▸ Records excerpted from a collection
+++++
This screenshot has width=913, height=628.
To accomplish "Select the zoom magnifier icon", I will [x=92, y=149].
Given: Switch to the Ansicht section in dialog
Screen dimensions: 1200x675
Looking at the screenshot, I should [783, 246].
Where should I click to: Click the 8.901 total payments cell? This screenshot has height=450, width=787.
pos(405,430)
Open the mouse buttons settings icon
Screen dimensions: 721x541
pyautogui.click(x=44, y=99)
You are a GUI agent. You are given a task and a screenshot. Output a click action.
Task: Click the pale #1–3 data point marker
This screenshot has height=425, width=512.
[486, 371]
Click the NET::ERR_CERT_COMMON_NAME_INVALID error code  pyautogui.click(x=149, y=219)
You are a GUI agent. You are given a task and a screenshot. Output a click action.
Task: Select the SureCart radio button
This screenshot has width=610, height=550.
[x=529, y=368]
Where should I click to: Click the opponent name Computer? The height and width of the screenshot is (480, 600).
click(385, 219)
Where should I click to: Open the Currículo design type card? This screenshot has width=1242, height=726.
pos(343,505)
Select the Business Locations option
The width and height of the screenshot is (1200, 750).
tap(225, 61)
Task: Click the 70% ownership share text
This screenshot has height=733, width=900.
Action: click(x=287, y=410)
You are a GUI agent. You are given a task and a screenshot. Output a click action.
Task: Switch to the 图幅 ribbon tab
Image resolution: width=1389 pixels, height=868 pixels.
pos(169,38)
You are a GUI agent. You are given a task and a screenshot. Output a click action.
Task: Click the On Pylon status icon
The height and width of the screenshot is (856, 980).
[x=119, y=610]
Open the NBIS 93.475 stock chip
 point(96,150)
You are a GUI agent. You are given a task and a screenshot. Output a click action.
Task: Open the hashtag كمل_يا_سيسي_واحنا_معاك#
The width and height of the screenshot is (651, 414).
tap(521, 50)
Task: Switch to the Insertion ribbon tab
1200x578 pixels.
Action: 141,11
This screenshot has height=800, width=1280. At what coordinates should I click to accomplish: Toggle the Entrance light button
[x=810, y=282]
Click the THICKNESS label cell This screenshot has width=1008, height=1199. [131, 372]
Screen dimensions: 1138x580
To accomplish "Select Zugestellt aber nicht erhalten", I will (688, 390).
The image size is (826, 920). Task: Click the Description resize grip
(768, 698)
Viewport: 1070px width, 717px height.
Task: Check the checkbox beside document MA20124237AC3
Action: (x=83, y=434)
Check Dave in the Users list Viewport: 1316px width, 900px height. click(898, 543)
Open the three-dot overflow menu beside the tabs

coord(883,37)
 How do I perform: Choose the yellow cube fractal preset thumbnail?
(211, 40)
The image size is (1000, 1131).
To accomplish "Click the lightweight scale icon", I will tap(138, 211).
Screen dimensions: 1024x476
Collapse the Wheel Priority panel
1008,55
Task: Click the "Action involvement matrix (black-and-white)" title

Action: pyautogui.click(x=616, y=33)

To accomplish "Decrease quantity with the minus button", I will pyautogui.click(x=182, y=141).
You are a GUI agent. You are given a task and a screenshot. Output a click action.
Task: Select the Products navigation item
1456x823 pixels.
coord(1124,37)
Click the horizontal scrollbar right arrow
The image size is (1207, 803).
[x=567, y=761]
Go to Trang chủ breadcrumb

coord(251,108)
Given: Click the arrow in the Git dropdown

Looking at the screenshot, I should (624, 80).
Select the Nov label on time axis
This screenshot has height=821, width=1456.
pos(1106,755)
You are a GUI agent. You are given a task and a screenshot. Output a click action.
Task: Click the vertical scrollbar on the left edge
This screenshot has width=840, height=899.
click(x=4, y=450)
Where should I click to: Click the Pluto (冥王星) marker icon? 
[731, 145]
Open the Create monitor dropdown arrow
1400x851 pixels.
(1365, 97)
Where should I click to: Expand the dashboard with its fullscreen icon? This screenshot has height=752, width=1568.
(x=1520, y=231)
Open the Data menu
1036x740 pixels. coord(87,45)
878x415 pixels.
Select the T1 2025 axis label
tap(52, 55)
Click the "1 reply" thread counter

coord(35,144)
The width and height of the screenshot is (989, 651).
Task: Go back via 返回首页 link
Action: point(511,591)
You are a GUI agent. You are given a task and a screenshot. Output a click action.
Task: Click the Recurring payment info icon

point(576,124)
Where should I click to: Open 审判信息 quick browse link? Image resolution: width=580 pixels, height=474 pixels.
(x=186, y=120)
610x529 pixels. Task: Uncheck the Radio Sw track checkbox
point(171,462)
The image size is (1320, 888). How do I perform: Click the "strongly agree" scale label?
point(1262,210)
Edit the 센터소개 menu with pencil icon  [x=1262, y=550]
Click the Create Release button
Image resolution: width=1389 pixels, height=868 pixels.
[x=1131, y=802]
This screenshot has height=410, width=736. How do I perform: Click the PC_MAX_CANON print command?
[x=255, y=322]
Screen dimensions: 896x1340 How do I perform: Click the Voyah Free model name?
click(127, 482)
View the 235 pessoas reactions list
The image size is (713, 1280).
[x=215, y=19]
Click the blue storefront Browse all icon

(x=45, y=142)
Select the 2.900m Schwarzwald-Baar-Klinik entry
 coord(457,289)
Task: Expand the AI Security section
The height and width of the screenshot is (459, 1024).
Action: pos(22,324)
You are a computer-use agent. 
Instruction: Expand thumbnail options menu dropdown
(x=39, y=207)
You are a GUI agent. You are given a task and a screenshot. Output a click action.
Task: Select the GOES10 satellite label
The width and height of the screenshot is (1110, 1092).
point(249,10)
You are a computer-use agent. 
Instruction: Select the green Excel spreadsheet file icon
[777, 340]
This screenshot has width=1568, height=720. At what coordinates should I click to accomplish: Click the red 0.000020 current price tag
+++++
▸ What needs to be done
Pick out and copy the lines of the entries that hold the string "will".

▸ Your solution
To accomplish "Select the zoom magnifier icon", I will [x=92, y=149].
To accomplish "Select Zugestellt aber nicht erhalten", I will (688, 390).
To accomplish "Click the lightweight scale icon", I will tap(138, 211).
To accomplish "Decrease quantity with the minus button", I will pyautogui.click(x=182, y=141).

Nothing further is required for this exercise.